One Sabbath Jesus had gone to eat a meal in the house of a leading Pharisee, and He was carefully watched. In front of him was a man suffering from dropsy; so Jesus asked the teachers of the Law and the Pharisees, «Is it lawful to heal on the Sabbath or not?». But no one answered. Jesus then took the man, healed him and sent him away. And he addressed them, «If your lamb or your ox falls into a well on a Sabbath day, who among you doesn't hurry to pull it out?». And they could not answer.

 

The Application

 

Jesus is in a house of a leader of the Pharisees and he is invited. A guest is honoured and also observed, because he is in an important place, surrounded by the elites of the society. Jesus' presence in this house tells us that Jesus is not biased. If we want to invite him, he will come to our house and stay there. Once he is in our house, he will help us to understand the sacred scriptures, the divine will, and how we can, with our limits, worship God in truth and in Spirit.

 

In a leader of the Pharisees, he teaches them that a Sabbath day, a day of rest, certainly deserves respect. He invites us to discover that a Sabbath day, a day of rest, has what purpose? Is it not to give glory to God, to honour the Lord? On this day of rest, of Sabbath, if my act glorifies the Lord, giving glory to God, this act deserves recognition. Jesus invites us to pay attention, and He directs our gaze, not to the acts, as they are presented, but to the intentions, the finality, especially the heart that acts in love.

 

Action of the day: Check your intentions.

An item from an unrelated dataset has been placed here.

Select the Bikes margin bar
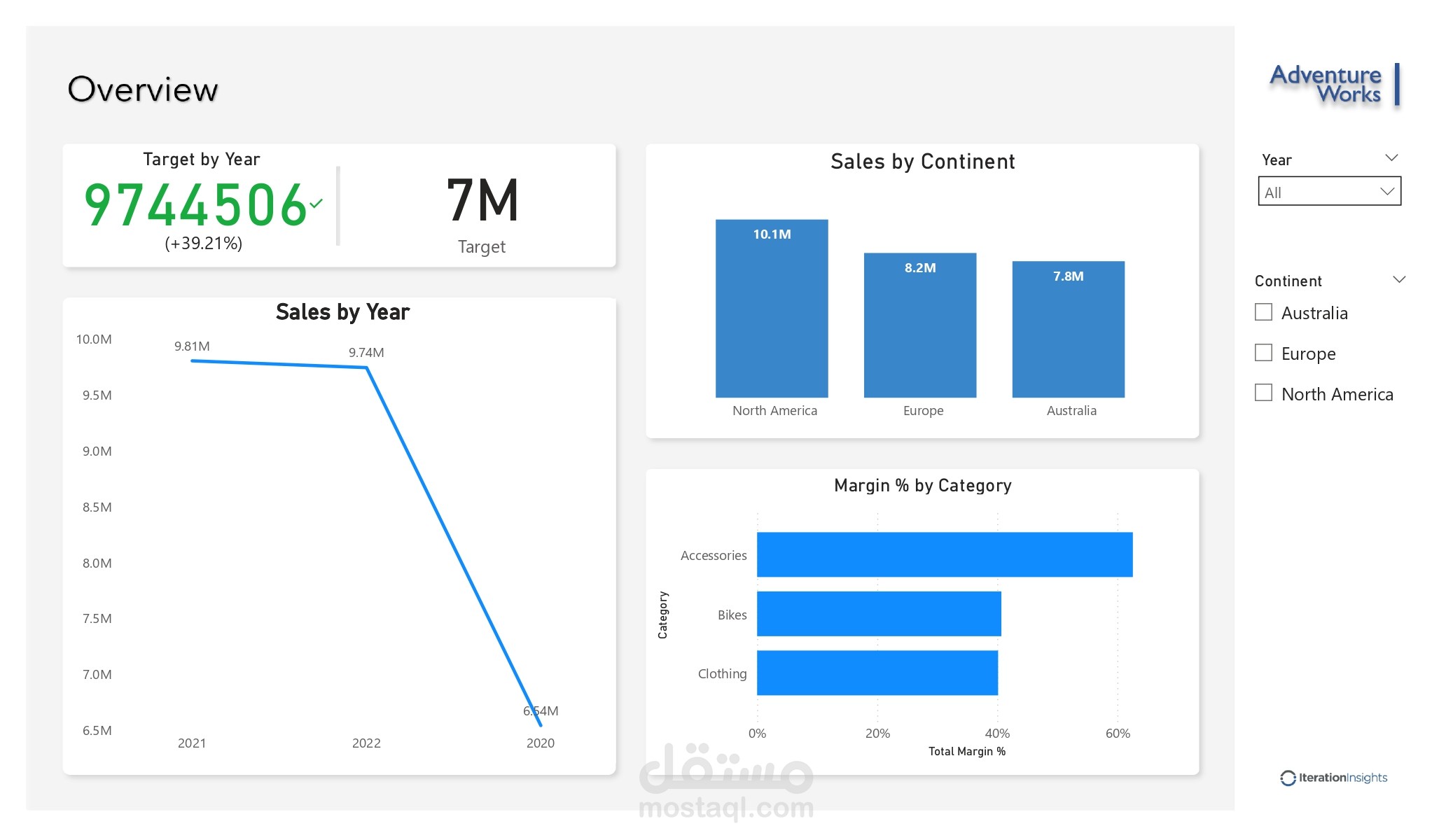The height and width of the screenshot is (840, 1453). pyautogui.click(x=879, y=615)

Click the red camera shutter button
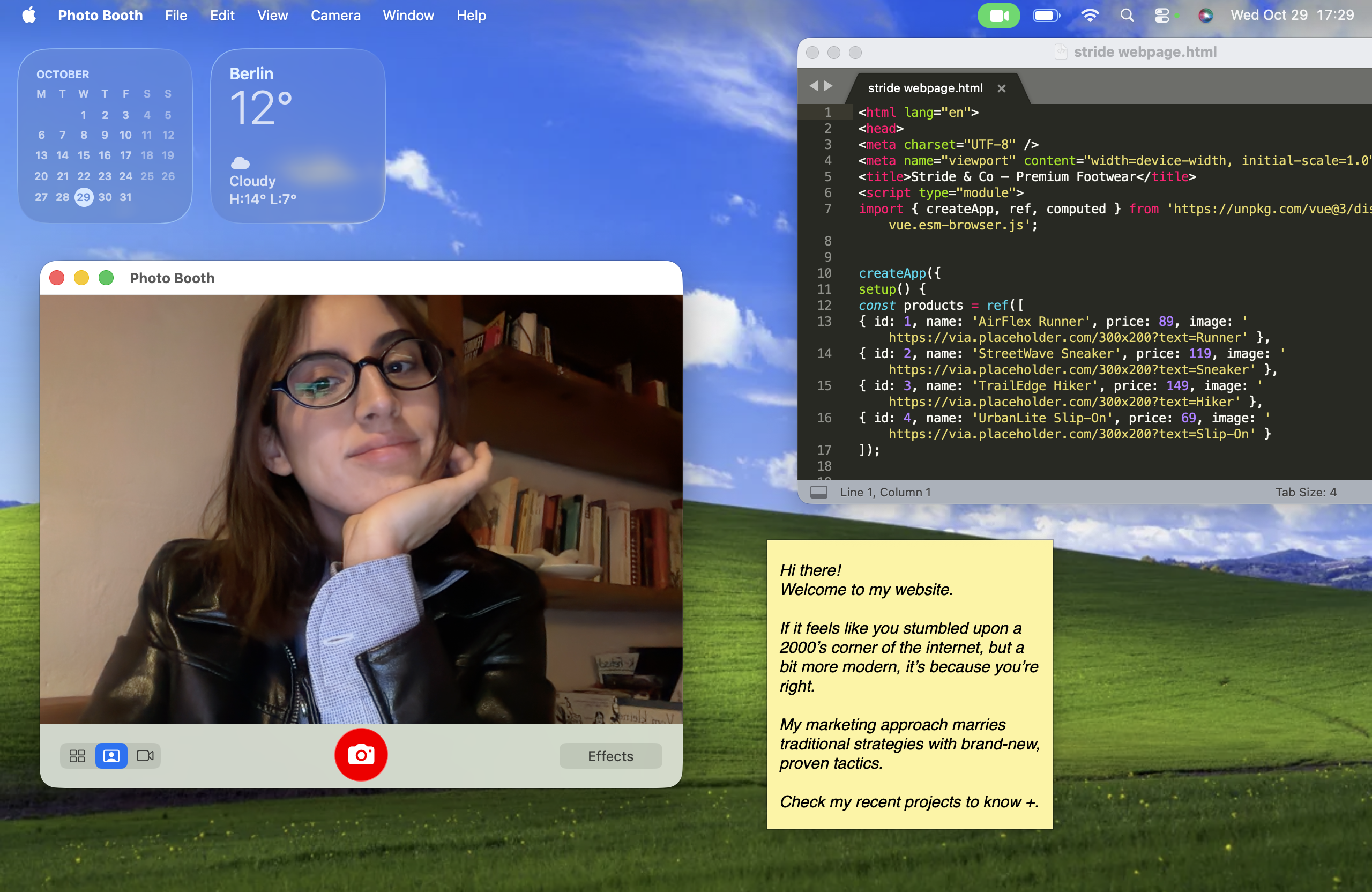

«Is it lawful to heal on the Sabbath or not?»

 

Fr. Antoni CAROL i Hostench

(Sant Cugat del Vallès, Barcelona, Spain)

 

Today, we will center our attention on the piercing question Jesus asked the Pharisees: «Is it lawful to heal on the Sabbath or not?» (Lk 14:4), and in their very significant silence, as per St. Luke: «But no one answered» (Lk 14:4).

Many are the Gospel episodes where Our Lord reproaches their hypocrisy to the Pharisees. It is quite noteworthy how God's outstanding interest in substantiating up to which point He dislikes this sin —false appearances, deceitful actions—, which is placed at the antipodes of Christ's praise to Nathaniel: «Here is a true Israelite. There is no duplicity in him» (Jn 1:47). God loves the heart's simplicity, the spirit's naivety while, on the other hand, He rejects with energy the intricacies, the shady looks, the double standards, the hypocrisy.

That which is significant in the Lord's question and in the Pharisees' silent reply is the bad conscience they had, deep inside. There was a man suffering from dropsy who was looking forward to be healed by Jesus. The fulfillment of the Judaic Law —ludicrous concentration on the letter with total disdain of the spirit— and the empty presumption of their blameless behavior, brings them to appear shocked by the attitude of Christ who, carried away by his merciful heart, does not allow any legal formalisms to prevent him from healing he who is ailing.

The Pharisees realize that their hypocrite behavior cannot be justified and this is what keeps them silent. In this passage a very clear lesson is shining through: the need to understand that saintliness is to follow Christ —to full enamorment— and not to coldly fulfill some legal precepts. The Commandments are holly because they come all the way directly from God's infinite Wisdom, but it is quite possible to live them in a legalist and empty way, and it is then when the incongruence appears of pretending to follow God and ending up by going behind ourselves.

Let the charming simplicity of the Mother of God direct our lives.